= EXERCISE REQUIREMENTS =
Repeat the entries below word for word, starting at the line that contains "Task: Click the window" and ending at the line that contains "Looking at the screenshot, I should tap(110, 108).".

%%

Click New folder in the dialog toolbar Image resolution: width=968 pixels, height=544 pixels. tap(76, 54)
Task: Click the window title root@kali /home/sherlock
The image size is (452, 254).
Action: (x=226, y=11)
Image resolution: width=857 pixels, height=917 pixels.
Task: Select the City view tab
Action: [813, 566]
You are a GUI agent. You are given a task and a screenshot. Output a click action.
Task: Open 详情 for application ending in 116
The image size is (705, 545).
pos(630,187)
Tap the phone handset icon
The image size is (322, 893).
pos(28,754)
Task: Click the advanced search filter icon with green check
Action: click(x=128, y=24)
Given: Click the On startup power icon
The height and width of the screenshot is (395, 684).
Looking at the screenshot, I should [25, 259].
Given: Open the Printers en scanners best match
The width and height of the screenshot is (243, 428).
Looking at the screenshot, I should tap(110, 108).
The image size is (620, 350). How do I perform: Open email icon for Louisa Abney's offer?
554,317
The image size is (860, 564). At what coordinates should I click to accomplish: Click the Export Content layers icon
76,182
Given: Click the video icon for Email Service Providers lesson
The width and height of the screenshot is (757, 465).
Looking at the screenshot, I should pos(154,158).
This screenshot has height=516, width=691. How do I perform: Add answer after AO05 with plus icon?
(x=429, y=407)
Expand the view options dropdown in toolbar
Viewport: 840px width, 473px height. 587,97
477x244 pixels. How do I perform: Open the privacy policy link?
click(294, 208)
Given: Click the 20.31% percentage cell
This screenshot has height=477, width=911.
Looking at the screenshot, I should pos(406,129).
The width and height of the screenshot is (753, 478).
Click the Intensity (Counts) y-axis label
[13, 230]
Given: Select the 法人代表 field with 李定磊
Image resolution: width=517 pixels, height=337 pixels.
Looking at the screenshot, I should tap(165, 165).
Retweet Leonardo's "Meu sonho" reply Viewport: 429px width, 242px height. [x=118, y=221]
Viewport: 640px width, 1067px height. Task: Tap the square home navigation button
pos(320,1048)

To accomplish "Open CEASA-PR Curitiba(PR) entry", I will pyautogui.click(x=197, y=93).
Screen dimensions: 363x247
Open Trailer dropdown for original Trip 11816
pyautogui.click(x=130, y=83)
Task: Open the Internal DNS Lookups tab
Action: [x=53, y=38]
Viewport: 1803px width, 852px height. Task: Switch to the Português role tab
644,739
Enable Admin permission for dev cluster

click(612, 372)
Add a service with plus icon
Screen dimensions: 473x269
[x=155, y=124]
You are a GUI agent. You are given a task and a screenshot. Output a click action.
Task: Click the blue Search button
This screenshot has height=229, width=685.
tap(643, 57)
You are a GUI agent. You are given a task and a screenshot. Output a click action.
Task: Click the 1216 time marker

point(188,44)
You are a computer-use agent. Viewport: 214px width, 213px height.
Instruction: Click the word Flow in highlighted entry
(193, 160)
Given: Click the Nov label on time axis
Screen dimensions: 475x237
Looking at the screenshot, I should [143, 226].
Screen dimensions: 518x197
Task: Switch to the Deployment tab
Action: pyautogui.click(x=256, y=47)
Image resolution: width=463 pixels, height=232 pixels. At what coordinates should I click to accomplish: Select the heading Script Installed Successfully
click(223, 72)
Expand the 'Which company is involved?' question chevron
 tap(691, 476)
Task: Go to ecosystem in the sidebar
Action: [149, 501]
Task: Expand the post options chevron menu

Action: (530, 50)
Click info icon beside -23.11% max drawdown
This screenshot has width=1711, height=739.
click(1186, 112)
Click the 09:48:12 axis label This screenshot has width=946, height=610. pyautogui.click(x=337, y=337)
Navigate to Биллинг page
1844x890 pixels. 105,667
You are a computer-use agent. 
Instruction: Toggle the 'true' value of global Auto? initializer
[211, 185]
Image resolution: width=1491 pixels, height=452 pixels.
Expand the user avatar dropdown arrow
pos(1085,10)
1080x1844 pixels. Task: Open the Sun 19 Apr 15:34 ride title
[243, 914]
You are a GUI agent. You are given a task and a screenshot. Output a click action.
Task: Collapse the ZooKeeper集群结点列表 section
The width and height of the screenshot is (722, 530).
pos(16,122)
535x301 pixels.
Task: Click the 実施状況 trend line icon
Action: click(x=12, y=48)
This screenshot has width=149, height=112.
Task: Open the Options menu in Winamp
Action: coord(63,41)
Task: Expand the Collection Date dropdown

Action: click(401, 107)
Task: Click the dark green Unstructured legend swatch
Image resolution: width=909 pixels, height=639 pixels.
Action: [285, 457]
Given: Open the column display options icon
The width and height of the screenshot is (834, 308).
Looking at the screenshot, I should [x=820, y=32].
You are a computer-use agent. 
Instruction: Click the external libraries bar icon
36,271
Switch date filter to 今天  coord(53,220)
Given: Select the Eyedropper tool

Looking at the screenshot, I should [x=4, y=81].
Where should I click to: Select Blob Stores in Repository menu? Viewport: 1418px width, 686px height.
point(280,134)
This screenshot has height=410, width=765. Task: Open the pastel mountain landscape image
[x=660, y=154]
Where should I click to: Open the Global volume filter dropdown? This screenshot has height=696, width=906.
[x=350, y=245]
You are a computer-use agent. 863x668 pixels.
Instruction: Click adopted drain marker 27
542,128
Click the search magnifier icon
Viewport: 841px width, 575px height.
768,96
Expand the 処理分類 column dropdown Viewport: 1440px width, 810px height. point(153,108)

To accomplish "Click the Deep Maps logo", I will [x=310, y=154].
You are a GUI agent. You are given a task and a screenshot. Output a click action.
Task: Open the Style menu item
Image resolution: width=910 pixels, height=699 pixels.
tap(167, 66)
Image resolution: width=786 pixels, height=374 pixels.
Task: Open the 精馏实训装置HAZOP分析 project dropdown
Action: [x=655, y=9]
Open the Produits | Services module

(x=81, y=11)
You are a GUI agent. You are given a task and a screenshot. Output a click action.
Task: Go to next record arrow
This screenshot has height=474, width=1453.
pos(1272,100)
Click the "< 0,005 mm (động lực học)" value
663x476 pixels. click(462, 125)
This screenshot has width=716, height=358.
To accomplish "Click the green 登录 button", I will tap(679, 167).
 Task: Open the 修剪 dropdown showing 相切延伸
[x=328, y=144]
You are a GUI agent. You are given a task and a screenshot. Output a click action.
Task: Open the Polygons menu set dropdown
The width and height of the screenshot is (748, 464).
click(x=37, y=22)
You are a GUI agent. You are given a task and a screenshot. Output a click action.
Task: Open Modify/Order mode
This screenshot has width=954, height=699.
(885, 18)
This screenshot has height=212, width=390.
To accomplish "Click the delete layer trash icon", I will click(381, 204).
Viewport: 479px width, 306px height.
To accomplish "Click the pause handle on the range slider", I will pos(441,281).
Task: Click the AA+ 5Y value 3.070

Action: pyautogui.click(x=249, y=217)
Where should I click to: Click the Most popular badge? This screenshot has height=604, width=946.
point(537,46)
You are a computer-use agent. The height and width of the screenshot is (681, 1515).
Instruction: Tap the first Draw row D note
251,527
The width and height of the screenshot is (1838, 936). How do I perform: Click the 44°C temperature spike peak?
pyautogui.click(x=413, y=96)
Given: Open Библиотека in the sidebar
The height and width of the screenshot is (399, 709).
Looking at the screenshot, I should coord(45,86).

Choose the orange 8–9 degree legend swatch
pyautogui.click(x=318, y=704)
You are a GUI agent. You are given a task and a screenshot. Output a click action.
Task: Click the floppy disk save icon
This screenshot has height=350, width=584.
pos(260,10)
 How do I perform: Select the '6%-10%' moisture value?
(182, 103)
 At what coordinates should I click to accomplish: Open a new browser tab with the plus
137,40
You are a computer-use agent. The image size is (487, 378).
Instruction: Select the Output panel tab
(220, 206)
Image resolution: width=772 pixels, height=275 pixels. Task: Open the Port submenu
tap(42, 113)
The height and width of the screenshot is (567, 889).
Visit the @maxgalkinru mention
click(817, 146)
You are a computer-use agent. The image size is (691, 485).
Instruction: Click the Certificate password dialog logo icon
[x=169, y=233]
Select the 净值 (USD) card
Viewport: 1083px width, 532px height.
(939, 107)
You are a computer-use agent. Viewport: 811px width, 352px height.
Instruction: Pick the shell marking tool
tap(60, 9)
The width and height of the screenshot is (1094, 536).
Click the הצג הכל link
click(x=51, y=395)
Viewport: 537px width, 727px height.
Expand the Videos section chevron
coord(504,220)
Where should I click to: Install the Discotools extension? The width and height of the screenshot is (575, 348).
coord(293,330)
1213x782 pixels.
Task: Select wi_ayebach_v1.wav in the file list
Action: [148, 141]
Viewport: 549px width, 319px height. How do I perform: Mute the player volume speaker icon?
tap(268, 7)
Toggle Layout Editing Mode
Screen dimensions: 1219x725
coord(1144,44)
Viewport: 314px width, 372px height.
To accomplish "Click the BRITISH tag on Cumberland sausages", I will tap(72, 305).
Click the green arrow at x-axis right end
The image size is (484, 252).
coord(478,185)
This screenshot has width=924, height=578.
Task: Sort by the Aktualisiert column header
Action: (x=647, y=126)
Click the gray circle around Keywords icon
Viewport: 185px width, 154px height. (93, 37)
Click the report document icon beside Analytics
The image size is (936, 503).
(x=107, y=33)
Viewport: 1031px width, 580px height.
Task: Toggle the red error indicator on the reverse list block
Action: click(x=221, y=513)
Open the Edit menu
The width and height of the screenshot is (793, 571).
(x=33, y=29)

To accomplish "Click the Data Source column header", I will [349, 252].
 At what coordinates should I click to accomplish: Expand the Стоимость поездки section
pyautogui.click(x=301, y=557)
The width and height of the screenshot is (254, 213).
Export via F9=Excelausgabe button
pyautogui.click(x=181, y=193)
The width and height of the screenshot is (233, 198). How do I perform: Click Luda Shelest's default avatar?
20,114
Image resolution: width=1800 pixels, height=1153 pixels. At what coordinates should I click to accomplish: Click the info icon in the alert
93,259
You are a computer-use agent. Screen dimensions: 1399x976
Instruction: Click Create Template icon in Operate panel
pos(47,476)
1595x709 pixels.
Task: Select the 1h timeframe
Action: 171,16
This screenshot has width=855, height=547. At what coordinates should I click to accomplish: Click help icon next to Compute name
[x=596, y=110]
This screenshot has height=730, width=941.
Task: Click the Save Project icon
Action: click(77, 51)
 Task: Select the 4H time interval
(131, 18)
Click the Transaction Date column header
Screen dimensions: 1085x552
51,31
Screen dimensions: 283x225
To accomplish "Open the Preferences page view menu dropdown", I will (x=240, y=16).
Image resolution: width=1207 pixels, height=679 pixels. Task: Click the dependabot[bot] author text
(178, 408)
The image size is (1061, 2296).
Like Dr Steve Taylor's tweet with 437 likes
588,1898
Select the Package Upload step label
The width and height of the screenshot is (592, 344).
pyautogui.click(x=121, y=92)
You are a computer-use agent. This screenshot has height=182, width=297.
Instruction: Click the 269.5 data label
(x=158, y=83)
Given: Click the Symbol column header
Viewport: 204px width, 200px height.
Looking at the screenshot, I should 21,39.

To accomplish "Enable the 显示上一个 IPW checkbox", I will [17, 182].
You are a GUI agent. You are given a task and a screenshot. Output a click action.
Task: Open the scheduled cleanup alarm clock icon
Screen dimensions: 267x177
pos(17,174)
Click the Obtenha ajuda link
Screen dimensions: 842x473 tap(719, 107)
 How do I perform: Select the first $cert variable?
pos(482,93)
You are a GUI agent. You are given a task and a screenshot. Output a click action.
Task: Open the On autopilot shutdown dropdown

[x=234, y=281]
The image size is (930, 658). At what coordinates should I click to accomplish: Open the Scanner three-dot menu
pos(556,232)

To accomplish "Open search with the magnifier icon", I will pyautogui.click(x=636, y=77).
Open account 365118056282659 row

%%

= ANSWER TO THE TASK =
Task: Click the window title root@kali /home/sherlock
The image size is (452, 254).
Action: (x=226, y=11)
Image resolution: width=857 pixels, height=917 pixels.
Task: Select the City view tab
Action: [813, 566]
You are a GUI agent. You are given a task and a screenshot. Output a click action.
Task: Open 详情 for application ending in 116
The image size is (705, 545).
pos(630,187)
Tap the phone handset icon
The image size is (322, 893).
pos(28,754)
Task: Click the advanced search filter icon with green check
Action: click(x=128, y=24)
Given: Click the On startup power icon
The height and width of the screenshot is (395, 684).
Looking at the screenshot, I should [25, 259].
Given: Open the Printers en scanners best match
The width and height of the screenshot is (243, 428).
Looking at the screenshot, I should tap(110, 108).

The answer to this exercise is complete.